Elin had de bibliotheek nog niet eerder gezien, maar toen ze achter de assistent aan naar binnen liep, zag ze dat de ruimte eruitzag zoals ze had gehoopt. De bezoekruimte bood geen enkele gelegenheid om je af te zonderen of ook maar een woord te wisselen zonder dat de aanwezige medewerker je hoorde. Hier was dat anders. Vijf rekken met boeken stonden dwars op de muur van de grote rechthoekige ruimte, zodat er zes korte inloopjes waren ontstaan waarin je je, al was het maar even, aan het zicht kon onttrekken.
Ze zag dat de assistent zijn positie innam bij de deur en zelf liep ze naar het midden van de zaal. ‘Goh, wat een grote bibliotheek. Daar treffen jullie het maar mee. Best een behoorlijke collectie. Had je hier die dichtbundel van Shelley vandaan?’

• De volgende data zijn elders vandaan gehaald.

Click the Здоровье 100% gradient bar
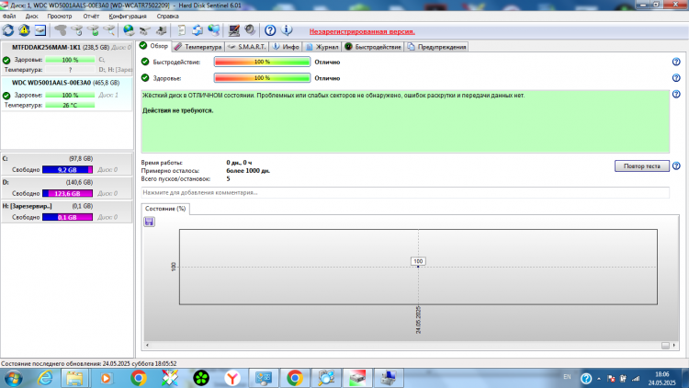This screenshot has height=388, width=689. pyautogui.click(x=262, y=78)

Daniël liep achter haar aan en haalde zijn schouders op. ‘Ja, ik denk dat er nog wel meer van hem staat. Moeten we even bij de S kijken.’
Samen liepen ze een van de gangetjes tussen de boekenrekken in. Elin knipoogde naar Daniël en hij grijnsde terug, ze wist dat hij begreep wat haar bedoeling was. Tussen de rekken konden ze praten zonder dat de assistent hen zag of hoorde, maar om geen argwaan te wekken moesten ze er niet te lang blijven staan. Als ze af en toe een ander rek bezochten en zichzelf even lieten zien, zouden ze geen vreemde indruk maken. Aan een ander had ze dit zonder woorden niet uit kunnen leggen, maar ze kende Daniël en hij kende haar. Samenzweerderig legde ze een hand op zijn schouder.

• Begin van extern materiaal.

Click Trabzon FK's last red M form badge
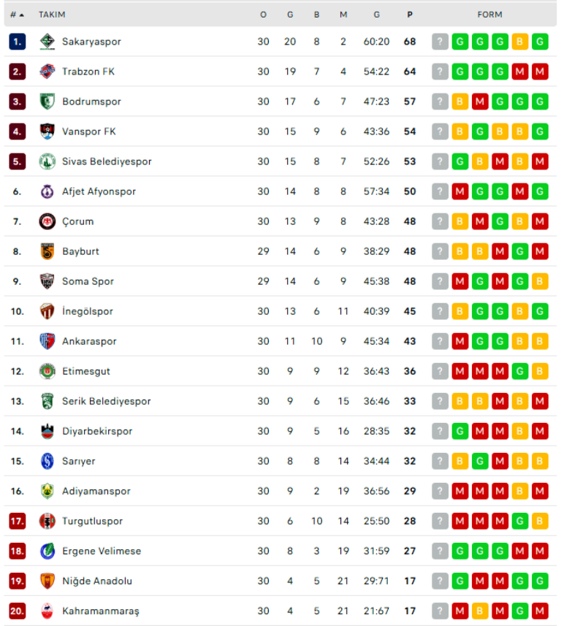The image size is (561, 626). click(540, 72)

‘Ik ben bij Verhoeven geweest,’ fluisterde ze.
Hij knikte.
‘Ik heb gevraagd of je mee mag op verlof naar mijn huis, maar hij vindt het niet goed.’
Ze zag dat hij kleurde en voelde opeens zijn hand op haar rug.
‘Wil je dat ik bij jou thuis kom?’ vroeg hij, en zijn ogen schitterden.
Ze knikte en stapte achteruit toen ze de assistent hoorde kuchen.
‘O ja, hier, zie je wel, een hele rij van Shelley,’ zei ze wat harder. ‘Heb je deze ook gelezen? Die kan ik je echt aanraden, erg mooi.’
Ze wenkte Daniël en nonchalant liepen ze om het rek heen het volgende gangetje in. Daar trok ze hem snel weer naar zich toe.